**TASK ITEM:** An exact copy of all the data is required.

**RECORD EXTRACTS:**
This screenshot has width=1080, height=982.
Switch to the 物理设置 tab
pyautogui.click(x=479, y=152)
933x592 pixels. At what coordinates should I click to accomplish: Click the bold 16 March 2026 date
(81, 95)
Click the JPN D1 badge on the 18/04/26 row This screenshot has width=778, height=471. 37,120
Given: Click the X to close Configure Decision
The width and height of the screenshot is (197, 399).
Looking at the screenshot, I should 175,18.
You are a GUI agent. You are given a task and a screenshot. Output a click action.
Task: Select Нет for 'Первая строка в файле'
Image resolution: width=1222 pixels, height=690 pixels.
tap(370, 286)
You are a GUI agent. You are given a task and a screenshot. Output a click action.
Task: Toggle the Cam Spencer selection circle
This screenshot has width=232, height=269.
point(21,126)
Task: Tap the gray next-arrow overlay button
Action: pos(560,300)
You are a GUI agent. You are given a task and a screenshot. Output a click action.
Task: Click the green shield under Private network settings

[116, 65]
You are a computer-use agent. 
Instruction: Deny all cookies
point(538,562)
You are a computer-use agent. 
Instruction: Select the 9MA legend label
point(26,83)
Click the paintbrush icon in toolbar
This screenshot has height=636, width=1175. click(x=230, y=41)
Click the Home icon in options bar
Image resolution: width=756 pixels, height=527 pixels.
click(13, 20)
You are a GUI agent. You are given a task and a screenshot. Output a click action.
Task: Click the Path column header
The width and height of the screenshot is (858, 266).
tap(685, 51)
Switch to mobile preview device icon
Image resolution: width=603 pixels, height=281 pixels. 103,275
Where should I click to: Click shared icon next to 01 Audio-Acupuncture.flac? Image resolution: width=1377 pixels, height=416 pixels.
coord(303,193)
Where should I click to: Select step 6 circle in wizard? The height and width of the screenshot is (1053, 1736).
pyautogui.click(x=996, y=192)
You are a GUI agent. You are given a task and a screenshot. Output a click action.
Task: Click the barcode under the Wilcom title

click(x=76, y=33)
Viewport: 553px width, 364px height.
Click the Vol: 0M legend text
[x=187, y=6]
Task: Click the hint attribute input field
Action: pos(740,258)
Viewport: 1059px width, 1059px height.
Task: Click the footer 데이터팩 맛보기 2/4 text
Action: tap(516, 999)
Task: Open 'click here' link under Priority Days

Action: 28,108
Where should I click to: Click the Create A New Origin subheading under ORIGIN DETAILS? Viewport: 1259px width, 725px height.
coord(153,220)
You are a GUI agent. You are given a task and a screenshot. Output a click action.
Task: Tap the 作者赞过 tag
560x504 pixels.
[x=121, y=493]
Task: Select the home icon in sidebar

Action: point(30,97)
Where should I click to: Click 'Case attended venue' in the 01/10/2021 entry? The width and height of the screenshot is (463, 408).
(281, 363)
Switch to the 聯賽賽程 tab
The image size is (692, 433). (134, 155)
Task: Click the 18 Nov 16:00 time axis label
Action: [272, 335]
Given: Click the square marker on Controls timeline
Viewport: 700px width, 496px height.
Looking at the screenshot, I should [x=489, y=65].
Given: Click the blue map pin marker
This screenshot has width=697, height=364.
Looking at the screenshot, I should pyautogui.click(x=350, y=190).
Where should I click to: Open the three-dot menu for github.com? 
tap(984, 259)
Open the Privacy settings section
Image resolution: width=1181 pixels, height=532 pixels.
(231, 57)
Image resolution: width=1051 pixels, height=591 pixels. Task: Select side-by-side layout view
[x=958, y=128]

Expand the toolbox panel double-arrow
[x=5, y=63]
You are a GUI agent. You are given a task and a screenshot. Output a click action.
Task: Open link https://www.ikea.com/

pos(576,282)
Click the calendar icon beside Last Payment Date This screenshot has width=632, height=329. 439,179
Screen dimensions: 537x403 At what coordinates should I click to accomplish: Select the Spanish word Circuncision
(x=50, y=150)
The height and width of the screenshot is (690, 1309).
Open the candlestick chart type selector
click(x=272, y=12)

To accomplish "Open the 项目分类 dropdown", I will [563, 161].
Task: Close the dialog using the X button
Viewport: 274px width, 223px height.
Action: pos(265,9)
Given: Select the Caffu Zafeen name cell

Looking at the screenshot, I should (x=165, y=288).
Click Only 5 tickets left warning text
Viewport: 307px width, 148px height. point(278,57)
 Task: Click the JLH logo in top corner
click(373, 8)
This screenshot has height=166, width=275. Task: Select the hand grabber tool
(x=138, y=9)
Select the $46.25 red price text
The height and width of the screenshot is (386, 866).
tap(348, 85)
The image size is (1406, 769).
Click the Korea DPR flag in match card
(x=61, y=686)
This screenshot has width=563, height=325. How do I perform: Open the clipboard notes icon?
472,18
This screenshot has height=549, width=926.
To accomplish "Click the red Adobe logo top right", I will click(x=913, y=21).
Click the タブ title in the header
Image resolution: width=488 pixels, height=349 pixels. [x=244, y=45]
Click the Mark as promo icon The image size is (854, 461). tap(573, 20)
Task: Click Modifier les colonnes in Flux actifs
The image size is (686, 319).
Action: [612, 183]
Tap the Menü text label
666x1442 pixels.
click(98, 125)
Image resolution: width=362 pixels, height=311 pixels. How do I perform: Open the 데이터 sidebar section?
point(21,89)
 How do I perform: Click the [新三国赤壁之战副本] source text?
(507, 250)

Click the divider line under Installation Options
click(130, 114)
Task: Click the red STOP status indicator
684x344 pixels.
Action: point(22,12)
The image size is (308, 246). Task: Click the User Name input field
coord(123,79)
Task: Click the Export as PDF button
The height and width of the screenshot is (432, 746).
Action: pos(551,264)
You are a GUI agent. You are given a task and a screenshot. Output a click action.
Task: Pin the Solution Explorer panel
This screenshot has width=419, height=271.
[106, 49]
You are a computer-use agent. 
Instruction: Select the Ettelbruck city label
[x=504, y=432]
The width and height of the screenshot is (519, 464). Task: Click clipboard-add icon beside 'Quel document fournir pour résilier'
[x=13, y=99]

**EXERCISE SOLUTION:**
This screenshot has width=1080, height=982.
Switch to the 物理设置 tab
pyautogui.click(x=479, y=152)
933x592 pixels. At what coordinates should I click to accomplish: Click the bold 16 March 2026 date
(81, 95)
Click the JPN D1 badge on the 18/04/26 row This screenshot has width=778, height=471. 37,120
Given: Click the X to close Configure Decision
The width and height of the screenshot is (197, 399).
Looking at the screenshot, I should 175,18.
You are a GUI agent. You are given a task and a screenshot. Output a click action.
Task: Select Нет for 'Первая строка в файле'
Image resolution: width=1222 pixels, height=690 pixels.
tap(370, 286)
You are a GUI agent. You are given a task and a screenshot. Output a click action.
Task: Toggle the Cam Spencer selection circle
This screenshot has width=232, height=269.
point(21,126)
Task: Tap the gray next-arrow overlay button
Action: pos(560,300)
You are a GUI agent. You are given a task and a screenshot. Output a click action.
Task: Click the green shield under Private network settings

[116, 65]
You are a computer-use agent. 
Instruction: Deny all cookies
point(538,562)
You are a computer-use agent. 
Instruction: Select the 9MA legend label
point(26,83)
Click the paintbrush icon in toolbar
This screenshot has height=636, width=1175. click(x=230, y=41)
Click the Home icon in options bar
Image resolution: width=756 pixels, height=527 pixels.
click(13, 20)
You are a GUI agent. You are given a task and a screenshot. Output a click action.
Task: Click the Path column header
The width and height of the screenshot is (858, 266).
tap(685, 51)
Switch to mobile preview device icon
Image resolution: width=603 pixels, height=281 pixels. 103,275
Where should I click to: Click shared icon next to 01 Audio-Acupuncture.flac? Image resolution: width=1377 pixels, height=416 pixels.
coord(303,193)
Where should I click to: Select step 6 circle in wizard? The height and width of the screenshot is (1053, 1736).
pyautogui.click(x=996, y=192)
You are a GUI agent. You are given a task and a screenshot. Output a click action.
Task: Click the barcode under the Wilcom title

click(x=76, y=33)
Viewport: 553px width, 364px height.
Click the Vol: 0M legend text
[x=187, y=6]
Task: Click the hint attribute input field
Action: pos(740,258)
Viewport: 1059px width, 1059px height.
Task: Click the footer 데이터팩 맛보기 2/4 text
Action: tap(516, 999)
Task: Open 'click here' link under Priority Days

Action: 28,108
Where should I click to: Click the Create A New Origin subheading under ORIGIN DETAILS? Viewport: 1259px width, 725px height.
coord(153,220)
You are a GUI agent. You are given a task and a screenshot. Output a click action.
Task: Tap the 作者赞过 tag
560x504 pixels.
[x=121, y=493]
Task: Select the home icon in sidebar

Action: point(30,97)
Where should I click to: Click 'Case attended venue' in the 01/10/2021 entry? The width and height of the screenshot is (463, 408).
(281, 363)
Switch to the 聯賽賽程 tab
The image size is (692, 433). (134, 155)
Task: Click the 18 Nov 16:00 time axis label
Action: [272, 335]
Given: Click the square marker on Controls timeline
Viewport: 700px width, 496px height.
Looking at the screenshot, I should [x=489, y=65].
Given: Click the blue map pin marker
This screenshot has width=697, height=364.
Looking at the screenshot, I should pyautogui.click(x=350, y=190).
Where should I click to: Open the three-dot menu for github.com? 
tap(984, 259)
Open the Privacy settings section
Image resolution: width=1181 pixels, height=532 pixels.
(231, 57)
Image resolution: width=1051 pixels, height=591 pixels. Task: Select side-by-side layout view
[x=958, y=128]

Expand the toolbox panel double-arrow
[x=5, y=63]
You are a GUI agent. You are given a task and a screenshot. Output a click action.
Task: Open link https://www.ikea.com/

pos(576,282)
Click the calendar icon beside Last Payment Date This screenshot has width=632, height=329. 439,179
Screen dimensions: 537x403 At what coordinates should I click to accomplish: Select the Spanish word Circuncision
(x=50, y=150)
The height and width of the screenshot is (690, 1309).
Open the candlestick chart type selector
click(x=272, y=12)

To accomplish "Open the 项目分类 dropdown", I will [563, 161].
Task: Close the dialog using the X button
Viewport: 274px width, 223px height.
Action: pos(265,9)
Given: Select the Caffu Zafeen name cell

Looking at the screenshot, I should (x=165, y=288).
Click Only 5 tickets left warning text
Viewport: 307px width, 148px height. point(278,57)
 Task: Click the JLH logo in top corner
click(373, 8)
This screenshot has height=166, width=275. Task: Select the hand grabber tool
(x=138, y=9)
Select the $46.25 red price text
The height and width of the screenshot is (386, 866).
tap(348, 85)
The image size is (1406, 769).
Click the Korea DPR flag in match card
(x=61, y=686)
This screenshot has width=563, height=325. How do I perform: Open the clipboard notes icon?
472,18
This screenshot has height=549, width=926.
To accomplish "Click the red Adobe logo top right", I will click(x=913, y=21).
Click the タブ title in the header
Image resolution: width=488 pixels, height=349 pixels. [x=244, y=45]
Click the Mark as promo icon The image size is (854, 461). tap(573, 20)
Task: Click Modifier les colonnes in Flux actifs
The image size is (686, 319).
Action: [612, 183]
Tap the Menü text label
666x1442 pixels.
click(98, 125)
Image resolution: width=362 pixels, height=311 pixels. How do I perform: Open the 데이터 sidebar section?
point(21,89)
 How do I perform: Click the [新三国赤壁之战副本] source text?
(507, 250)

Click the divider line under Installation Options
click(130, 114)
Task: Click the red STOP status indicator
684x344 pixels.
Action: point(22,12)
The image size is (308, 246). Task: Click the User Name input field
coord(123,79)
Task: Click the Export as PDF button
The height and width of the screenshot is (432, 746).
Action: pos(551,264)
You are a GUI agent. You are given a task and a screenshot. Output a click action.
Task: Pin the Solution Explorer panel
This screenshot has width=419, height=271.
[106, 49]
You are a computer-use agent. 
Instruction: Select the Ettelbruck city label
[x=504, y=432]
The width and height of the screenshot is (519, 464). Task: Click clipboard-add icon beside 'Quel document fournir pour résilier'
[x=13, y=99]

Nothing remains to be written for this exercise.